● **What the task requires**
Report the lines of the material that carry the string "will".

___ Data records ___

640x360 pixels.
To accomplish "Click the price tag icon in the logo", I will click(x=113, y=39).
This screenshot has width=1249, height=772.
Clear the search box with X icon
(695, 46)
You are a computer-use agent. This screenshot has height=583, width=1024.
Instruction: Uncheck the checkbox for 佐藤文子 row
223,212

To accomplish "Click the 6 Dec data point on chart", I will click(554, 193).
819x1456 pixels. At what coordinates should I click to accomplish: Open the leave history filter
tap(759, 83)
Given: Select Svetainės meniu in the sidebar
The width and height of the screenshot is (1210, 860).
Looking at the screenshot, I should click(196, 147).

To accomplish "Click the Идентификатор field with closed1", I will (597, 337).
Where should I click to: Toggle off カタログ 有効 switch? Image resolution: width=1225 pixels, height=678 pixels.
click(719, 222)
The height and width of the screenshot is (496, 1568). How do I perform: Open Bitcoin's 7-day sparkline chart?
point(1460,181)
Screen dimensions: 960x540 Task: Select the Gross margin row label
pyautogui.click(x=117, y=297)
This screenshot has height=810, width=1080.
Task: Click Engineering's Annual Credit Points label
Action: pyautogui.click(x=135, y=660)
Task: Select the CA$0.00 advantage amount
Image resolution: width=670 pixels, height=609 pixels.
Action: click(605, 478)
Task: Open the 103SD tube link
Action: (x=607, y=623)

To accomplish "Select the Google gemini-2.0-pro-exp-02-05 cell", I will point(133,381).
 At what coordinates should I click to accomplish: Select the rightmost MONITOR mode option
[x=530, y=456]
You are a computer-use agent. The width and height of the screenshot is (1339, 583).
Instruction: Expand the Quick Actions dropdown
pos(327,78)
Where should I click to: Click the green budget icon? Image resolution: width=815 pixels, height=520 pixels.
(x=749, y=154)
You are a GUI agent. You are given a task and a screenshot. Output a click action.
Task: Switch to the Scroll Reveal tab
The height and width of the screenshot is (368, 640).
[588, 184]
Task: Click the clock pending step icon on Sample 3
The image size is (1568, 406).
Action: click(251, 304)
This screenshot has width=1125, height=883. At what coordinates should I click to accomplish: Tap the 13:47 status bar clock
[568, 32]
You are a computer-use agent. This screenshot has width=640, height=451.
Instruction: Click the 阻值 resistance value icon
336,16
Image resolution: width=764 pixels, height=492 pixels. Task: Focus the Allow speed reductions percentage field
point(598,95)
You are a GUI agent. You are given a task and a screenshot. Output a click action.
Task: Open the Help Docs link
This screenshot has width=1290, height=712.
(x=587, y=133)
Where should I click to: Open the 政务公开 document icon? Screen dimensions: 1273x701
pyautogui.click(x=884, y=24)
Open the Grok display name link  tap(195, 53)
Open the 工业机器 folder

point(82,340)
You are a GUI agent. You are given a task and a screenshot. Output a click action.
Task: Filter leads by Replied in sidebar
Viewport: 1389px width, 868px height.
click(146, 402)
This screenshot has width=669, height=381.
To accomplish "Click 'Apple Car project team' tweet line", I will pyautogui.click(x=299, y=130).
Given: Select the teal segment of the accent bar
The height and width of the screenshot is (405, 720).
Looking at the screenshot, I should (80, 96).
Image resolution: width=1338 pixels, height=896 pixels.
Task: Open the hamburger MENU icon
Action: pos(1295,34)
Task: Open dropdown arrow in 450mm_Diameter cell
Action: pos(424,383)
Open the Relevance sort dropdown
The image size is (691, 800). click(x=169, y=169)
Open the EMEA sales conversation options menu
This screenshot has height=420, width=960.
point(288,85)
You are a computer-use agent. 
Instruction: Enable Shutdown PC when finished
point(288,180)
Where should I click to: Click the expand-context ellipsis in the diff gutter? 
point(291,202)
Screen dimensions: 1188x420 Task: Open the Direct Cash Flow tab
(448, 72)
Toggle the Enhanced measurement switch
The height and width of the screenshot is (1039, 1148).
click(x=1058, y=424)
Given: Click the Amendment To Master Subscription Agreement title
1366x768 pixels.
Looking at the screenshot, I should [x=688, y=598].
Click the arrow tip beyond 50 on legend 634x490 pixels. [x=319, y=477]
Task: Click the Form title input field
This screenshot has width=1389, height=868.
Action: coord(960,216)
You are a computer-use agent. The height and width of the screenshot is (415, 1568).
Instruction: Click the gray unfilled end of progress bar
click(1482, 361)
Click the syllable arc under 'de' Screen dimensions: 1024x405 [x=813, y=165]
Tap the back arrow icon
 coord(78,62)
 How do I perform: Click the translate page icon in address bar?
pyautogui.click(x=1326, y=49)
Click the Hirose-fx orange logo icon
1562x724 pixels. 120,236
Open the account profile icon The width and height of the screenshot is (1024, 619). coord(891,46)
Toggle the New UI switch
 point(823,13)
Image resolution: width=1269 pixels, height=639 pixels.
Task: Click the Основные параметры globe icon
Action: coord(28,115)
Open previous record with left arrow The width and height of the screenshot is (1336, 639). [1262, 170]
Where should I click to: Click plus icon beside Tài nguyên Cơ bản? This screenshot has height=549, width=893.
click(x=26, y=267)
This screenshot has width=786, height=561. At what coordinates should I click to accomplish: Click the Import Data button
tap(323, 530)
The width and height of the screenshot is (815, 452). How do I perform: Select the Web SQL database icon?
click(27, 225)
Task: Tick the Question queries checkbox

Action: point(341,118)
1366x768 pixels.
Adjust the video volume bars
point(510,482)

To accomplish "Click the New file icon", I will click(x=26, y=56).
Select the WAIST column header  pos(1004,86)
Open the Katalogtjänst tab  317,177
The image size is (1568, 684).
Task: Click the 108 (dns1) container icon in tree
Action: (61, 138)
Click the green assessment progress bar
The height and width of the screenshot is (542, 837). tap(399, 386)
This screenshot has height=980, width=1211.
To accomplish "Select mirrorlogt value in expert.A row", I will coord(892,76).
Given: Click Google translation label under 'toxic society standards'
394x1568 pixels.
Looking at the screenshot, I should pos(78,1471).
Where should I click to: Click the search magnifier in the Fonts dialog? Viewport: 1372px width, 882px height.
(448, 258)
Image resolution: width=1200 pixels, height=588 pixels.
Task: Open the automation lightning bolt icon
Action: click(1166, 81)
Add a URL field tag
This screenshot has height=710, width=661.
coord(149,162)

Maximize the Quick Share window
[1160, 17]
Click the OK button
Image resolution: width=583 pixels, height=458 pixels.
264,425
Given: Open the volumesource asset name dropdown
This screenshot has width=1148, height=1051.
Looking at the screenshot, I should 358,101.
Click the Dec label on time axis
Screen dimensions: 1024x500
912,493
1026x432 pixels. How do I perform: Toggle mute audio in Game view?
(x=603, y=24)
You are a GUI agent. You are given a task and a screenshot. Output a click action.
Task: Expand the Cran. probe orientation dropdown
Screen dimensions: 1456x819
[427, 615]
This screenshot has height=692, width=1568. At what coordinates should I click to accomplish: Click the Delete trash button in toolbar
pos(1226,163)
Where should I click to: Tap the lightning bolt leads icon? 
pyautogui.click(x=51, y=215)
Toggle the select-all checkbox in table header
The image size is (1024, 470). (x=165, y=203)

___

● **Solution to this problem**
To accomplish "Click the price tag icon in the logo", I will click(x=113, y=39).
To accomplish "Click the 6 Dec data point on chart", I will click(554, 193).
To accomplish "Click the Идентификатор field with closed1", I will (597, 337).
To accomplish "Select the Google gemini-2.0-pro-exp-02-05 cell", I will point(133,381).
To accomplish "Click 'Apple Car project team' tweet line", I will pyautogui.click(x=299, y=130).
To accomplish "Click the New file icon", I will click(x=26, y=56).
To accomplish "Select mirrorlogt value in expert.A row", I will coord(892,76).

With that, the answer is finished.